* YOUR ASSIGNMENT *
Transcribe each entry so that nothing differs from the original.

-- SUPPLIED INFORMATION follows --

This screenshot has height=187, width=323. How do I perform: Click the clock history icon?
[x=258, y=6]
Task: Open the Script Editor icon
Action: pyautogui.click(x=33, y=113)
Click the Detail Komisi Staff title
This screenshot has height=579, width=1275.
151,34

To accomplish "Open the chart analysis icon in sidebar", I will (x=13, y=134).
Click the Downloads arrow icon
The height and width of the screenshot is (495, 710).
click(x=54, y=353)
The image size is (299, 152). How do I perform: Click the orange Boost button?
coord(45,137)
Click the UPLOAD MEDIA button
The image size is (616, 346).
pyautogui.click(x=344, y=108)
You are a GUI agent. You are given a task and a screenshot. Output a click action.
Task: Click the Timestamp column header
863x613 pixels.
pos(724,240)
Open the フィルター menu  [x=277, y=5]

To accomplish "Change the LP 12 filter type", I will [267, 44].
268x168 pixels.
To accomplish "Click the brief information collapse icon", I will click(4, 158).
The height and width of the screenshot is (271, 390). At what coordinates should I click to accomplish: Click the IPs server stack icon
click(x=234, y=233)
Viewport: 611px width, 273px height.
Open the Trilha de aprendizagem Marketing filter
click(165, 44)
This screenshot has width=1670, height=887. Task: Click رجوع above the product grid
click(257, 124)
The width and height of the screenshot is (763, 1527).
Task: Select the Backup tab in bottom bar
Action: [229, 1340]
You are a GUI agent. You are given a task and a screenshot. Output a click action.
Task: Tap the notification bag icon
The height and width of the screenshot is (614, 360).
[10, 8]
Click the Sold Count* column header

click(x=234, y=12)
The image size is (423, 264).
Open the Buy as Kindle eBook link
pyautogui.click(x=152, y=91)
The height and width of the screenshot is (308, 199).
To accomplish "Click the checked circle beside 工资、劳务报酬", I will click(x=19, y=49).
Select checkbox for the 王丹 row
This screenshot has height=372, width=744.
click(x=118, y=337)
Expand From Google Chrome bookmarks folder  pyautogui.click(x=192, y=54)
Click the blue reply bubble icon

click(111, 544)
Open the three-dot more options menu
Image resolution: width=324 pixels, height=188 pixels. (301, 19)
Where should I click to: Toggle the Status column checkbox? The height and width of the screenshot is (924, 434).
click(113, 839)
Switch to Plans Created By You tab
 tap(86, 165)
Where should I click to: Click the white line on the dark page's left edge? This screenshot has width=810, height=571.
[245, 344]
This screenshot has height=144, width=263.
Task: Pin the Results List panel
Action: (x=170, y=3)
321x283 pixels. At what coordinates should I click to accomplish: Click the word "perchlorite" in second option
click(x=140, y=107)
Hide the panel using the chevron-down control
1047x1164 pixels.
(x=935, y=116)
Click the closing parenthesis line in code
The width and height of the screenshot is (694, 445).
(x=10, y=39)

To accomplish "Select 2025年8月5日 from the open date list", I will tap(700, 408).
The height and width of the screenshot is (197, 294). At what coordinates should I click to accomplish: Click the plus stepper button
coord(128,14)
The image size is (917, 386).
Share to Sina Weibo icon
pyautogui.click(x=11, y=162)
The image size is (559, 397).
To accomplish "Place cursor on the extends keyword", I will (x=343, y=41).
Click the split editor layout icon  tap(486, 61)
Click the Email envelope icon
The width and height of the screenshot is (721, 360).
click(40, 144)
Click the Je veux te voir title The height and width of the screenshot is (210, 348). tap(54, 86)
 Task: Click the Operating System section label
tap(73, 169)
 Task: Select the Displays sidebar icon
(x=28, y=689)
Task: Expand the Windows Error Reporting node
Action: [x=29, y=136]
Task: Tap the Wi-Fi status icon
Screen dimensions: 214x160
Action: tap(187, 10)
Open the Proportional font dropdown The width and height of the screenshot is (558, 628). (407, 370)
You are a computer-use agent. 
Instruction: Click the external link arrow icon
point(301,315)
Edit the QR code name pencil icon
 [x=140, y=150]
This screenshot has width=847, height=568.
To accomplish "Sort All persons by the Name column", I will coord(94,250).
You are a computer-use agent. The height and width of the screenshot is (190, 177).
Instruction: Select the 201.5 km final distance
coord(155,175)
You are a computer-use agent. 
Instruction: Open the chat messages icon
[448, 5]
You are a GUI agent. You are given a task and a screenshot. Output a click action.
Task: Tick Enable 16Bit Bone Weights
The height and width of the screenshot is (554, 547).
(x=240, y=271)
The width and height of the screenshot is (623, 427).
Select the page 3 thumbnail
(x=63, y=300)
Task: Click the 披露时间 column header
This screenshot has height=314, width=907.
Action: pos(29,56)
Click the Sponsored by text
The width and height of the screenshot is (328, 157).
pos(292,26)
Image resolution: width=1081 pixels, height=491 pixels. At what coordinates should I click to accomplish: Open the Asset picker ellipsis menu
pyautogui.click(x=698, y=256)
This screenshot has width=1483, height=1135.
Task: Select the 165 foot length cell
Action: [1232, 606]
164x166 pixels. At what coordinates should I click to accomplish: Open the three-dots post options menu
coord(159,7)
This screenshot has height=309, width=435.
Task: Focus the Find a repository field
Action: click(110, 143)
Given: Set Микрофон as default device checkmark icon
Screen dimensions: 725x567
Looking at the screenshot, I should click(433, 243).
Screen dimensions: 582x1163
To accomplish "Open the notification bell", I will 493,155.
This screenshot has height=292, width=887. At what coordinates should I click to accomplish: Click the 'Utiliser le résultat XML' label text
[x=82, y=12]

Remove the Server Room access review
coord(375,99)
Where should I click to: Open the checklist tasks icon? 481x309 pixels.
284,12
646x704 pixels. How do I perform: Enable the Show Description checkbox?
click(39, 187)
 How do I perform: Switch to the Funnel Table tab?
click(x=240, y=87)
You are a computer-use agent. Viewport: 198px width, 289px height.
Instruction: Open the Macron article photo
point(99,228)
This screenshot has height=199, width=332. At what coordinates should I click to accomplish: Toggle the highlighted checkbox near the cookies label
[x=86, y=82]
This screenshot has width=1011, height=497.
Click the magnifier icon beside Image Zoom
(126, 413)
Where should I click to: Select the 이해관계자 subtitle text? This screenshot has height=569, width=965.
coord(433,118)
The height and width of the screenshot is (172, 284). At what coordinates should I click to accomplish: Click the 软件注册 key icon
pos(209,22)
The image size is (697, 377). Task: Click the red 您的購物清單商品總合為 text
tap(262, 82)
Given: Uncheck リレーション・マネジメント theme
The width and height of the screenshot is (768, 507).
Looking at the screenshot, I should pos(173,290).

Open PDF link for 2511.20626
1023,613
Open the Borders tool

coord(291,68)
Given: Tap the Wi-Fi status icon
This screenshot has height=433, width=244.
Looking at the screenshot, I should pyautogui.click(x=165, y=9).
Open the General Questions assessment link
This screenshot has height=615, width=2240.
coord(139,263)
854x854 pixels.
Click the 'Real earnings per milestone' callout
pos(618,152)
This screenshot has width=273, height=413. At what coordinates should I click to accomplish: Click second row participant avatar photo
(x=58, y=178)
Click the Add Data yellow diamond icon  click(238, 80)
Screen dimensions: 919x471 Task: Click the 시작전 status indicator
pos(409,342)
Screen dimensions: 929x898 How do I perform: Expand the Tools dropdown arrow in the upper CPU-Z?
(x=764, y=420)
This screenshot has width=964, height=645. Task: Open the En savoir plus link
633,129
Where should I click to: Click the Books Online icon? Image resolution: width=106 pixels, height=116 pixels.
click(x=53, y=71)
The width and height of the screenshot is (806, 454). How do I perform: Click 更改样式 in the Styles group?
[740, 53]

-- SUPPLIED INFORMATION concluded --

* ANSWER SPACE *
This screenshot has height=187, width=323. How do I perform: Click the clock history icon?
[x=258, y=6]
Task: Open the Script Editor icon
Action: pyautogui.click(x=33, y=113)
Click the Detail Komisi Staff title
This screenshot has height=579, width=1275.
151,34

To accomplish "Open the chart analysis icon in sidebar", I will (x=13, y=134).
Click the Downloads arrow icon
The height and width of the screenshot is (495, 710).
click(x=54, y=353)
The image size is (299, 152). How do I perform: Click the orange Boost button?
coord(45,137)
Click the UPLOAD MEDIA button
The image size is (616, 346).
pyautogui.click(x=344, y=108)
You are a GUI agent. You are given a task and a screenshot. Output a click action.
Task: Click the Timestamp column header
863x613 pixels.
pos(724,240)
Open the フィルター menu  [x=277, y=5]

To accomplish "Change the LP 12 filter type", I will [267, 44].
268x168 pixels.
To accomplish "Click the brief information collapse icon", I will click(4, 158).
The height and width of the screenshot is (271, 390). At what coordinates should I click to accomplish: Click the IPs server stack icon
click(x=234, y=233)
Viewport: 611px width, 273px height.
Open the Trilha de aprendizagem Marketing filter
click(165, 44)
This screenshot has width=1670, height=887. Task: Click رجوع above the product grid
click(257, 124)
The width and height of the screenshot is (763, 1527).
Task: Select the Backup tab in bottom bar
Action: [229, 1340]
You are a GUI agent. You are given a task and a screenshot. Output a click action.
Task: Tap the notification bag icon
The height and width of the screenshot is (614, 360).
[10, 8]
Click the Sold Count* column header

click(x=234, y=12)
The image size is (423, 264).
Open the Buy as Kindle eBook link
pyautogui.click(x=152, y=91)
The height and width of the screenshot is (308, 199).
To accomplish "Click the checked circle beside 工资、劳务报酬", I will click(x=19, y=49).
Select checkbox for the 王丹 row
This screenshot has height=372, width=744.
click(x=118, y=337)
Expand From Google Chrome bookmarks folder  pyautogui.click(x=192, y=54)
Click the blue reply bubble icon

click(111, 544)
Open the three-dot more options menu
Image resolution: width=324 pixels, height=188 pixels. (301, 19)
Where should I click to: Toggle the Status column checkbox? The height and width of the screenshot is (924, 434).
click(113, 839)
Switch to Plans Created By You tab
 tap(86, 165)
Where should I click to: Click the white line on the dark page's left edge? This screenshot has width=810, height=571.
[245, 344]
This screenshot has height=144, width=263.
Task: Pin the Results List panel
Action: (x=170, y=3)
321x283 pixels. At what coordinates should I click to accomplish: Click the word "perchlorite" in second option
click(x=140, y=107)
Hide the panel using the chevron-down control
1047x1164 pixels.
(x=935, y=116)
Click the closing parenthesis line in code
The width and height of the screenshot is (694, 445).
(x=10, y=39)

To accomplish "Select 2025年8月5日 from the open date list", I will tap(700, 408).
The height and width of the screenshot is (197, 294). At what coordinates should I click to accomplish: Click the plus stepper button
coord(128,14)
The image size is (917, 386).
Share to Sina Weibo icon
pyautogui.click(x=11, y=162)
The image size is (559, 397).
To accomplish "Place cursor on the extends keyword", I will (x=343, y=41).
Click the split editor layout icon  tap(486, 61)
Click the Email envelope icon
The width and height of the screenshot is (721, 360).
click(40, 144)
Click the Je veux te voir title The height and width of the screenshot is (210, 348). tap(54, 86)
 Task: Click the Operating System section label
tap(73, 169)
 Task: Select the Displays sidebar icon
(x=28, y=689)
Task: Expand the Windows Error Reporting node
Action: [x=29, y=136]
Task: Tap the Wi-Fi status icon
Screen dimensions: 214x160
Action: tap(187, 10)
Open the Proportional font dropdown The width and height of the screenshot is (558, 628). (407, 370)
You are a computer-use agent. 
Instruction: Click the external link arrow icon
point(301,315)
Edit the QR code name pencil icon
 [x=140, y=150]
This screenshot has width=847, height=568.
To accomplish "Sort All persons by the Name column", I will coord(94,250).
You are a computer-use agent. The height and width of the screenshot is (190, 177).
Instruction: Select the 201.5 km final distance
coord(155,175)
You are a computer-use agent. 
Instruction: Open the chat messages icon
[448, 5]
You are a GUI agent. You are given a task and a screenshot. Output a click action.
Task: Tick Enable 16Bit Bone Weights
The height and width of the screenshot is (554, 547).
(x=240, y=271)
The width and height of the screenshot is (623, 427).
Select the page 3 thumbnail
(x=63, y=300)
Task: Click the 披露时间 column header
This screenshot has height=314, width=907.
Action: pos(29,56)
Click the Sponsored by text
The width and height of the screenshot is (328, 157).
pos(292,26)
Image resolution: width=1081 pixels, height=491 pixels. At what coordinates should I click to accomplish: Open the Asset picker ellipsis menu
pyautogui.click(x=698, y=256)
This screenshot has width=1483, height=1135.
Task: Select the 165 foot length cell
Action: [1232, 606]
164x166 pixels. At what coordinates should I click to accomplish: Open the three-dots post options menu
coord(159,7)
This screenshot has height=309, width=435.
Task: Focus the Find a repository field
Action: click(110, 143)
Given: Set Микрофон as default device checkmark icon
Screen dimensions: 725x567
Looking at the screenshot, I should click(433, 243).
Screen dimensions: 582x1163
To accomplish "Open the notification bell", I will 493,155.
This screenshot has height=292, width=887. At what coordinates should I click to accomplish: Click the 'Utiliser le résultat XML' label text
[x=82, y=12]

Remove the Server Room access review
coord(375,99)
Where should I click to: Open the checklist tasks icon? 481x309 pixels.
284,12
646x704 pixels. How do I perform: Enable the Show Description checkbox?
click(39, 187)
 How do I perform: Switch to the Funnel Table tab?
click(x=240, y=87)
You are a computer-use agent. Viewport: 198px width, 289px height.
Instruction: Open the Macron article photo
point(99,228)
This screenshot has height=199, width=332. At what coordinates should I click to accomplish: Toggle the highlighted checkbox near the cookies label
[x=86, y=82]
This screenshot has width=1011, height=497.
Click the magnifier icon beside Image Zoom
(126, 413)
Where should I click to: Select the 이해관계자 subtitle text? This screenshot has height=569, width=965.
coord(433,118)
The height and width of the screenshot is (172, 284). At what coordinates should I click to accomplish: Click the 软件注册 key icon
pos(209,22)
The image size is (697, 377). Task: Click the red 您的購物清單商品總合為 text
tap(262, 82)
Given: Uncheck リレーション・マネジメント theme
The width and height of the screenshot is (768, 507).
Looking at the screenshot, I should pos(173,290).

Open PDF link for 2511.20626
1023,613
Open the Borders tool

coord(291,68)
Given: Tap the Wi-Fi status icon
This screenshot has height=433, width=244.
Looking at the screenshot, I should pyautogui.click(x=165, y=9).
Open the General Questions assessment link
This screenshot has height=615, width=2240.
coord(139,263)
854x854 pixels.
Click the 'Real earnings per milestone' callout
pos(618,152)
This screenshot has width=273, height=413. At what coordinates should I click to accomplish: Click second row participant avatar photo
(x=58, y=178)
Click the Add Data yellow diamond icon  click(238, 80)
Screen dimensions: 919x471 Task: Click the 시작전 status indicator
pos(409,342)
Screen dimensions: 929x898 How do I perform: Expand the Tools dropdown arrow in the upper CPU-Z?
(x=764, y=420)
This screenshot has width=964, height=645. Task: Open the En savoir plus link
633,129
Where should I click to: Click the Books Online icon? Image resolution: width=106 pixels, height=116 pixels.
click(x=53, y=71)
The width and height of the screenshot is (806, 454). How do I perform: Click 更改样式 in the Styles group?
[740, 53]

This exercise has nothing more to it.